Impaired Liver Function in the Use of Clozapine as an Antipsychotic
Abstract
Clozapine is an atypical antipsychotic used to treat psychosis, mainly as a second choice for patients with refractory schizophrenia and recommended to manage schizophrenia that does not respond to other therapies. Clozapine is also often associated with elevated transaminase levels without clinical symptoms. In this case, a 45-year-old man, who had been diagnosed with schizophrenia since October 2020, was undergoing treatment with various antipsychotic drugs, including clozapine. About a week before hospitalization, there was a change in the patient's behavior. Due to this condition, the patient was brought to the outpatient psychiatric clinic at Airlangga University Hospital Surabaya, the patient was given clozapine 25 mg therapy at night, but the symptoms experienced were getting worse. The patient was finally taken for hospitalization at Dr. Soetomo Hospital Surabaya. While undergoing treatment at the hospital, the patient was given clozapine 10 mg therapy in the morning and at night, in addition, Olanzapine 10 mg was given intramuscularly if needed.
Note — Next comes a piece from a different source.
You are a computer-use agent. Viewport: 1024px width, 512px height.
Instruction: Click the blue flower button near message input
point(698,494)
However, on the third day after starting treatment, the patient began complaining of low-grade fever (37.8°C), nausea, and fatigue. Laboratory tests showed an increase in liver enzyme levels. However, several cases of severe liver toxicity due to clozapine use have been reported, and there are no specific guidelines for physicians to prevent or treat this condition. Close monitoring of liver function test (LFT) results is crucial in clozapine therapy, especially in considering the decision to stop treatment early if necessary.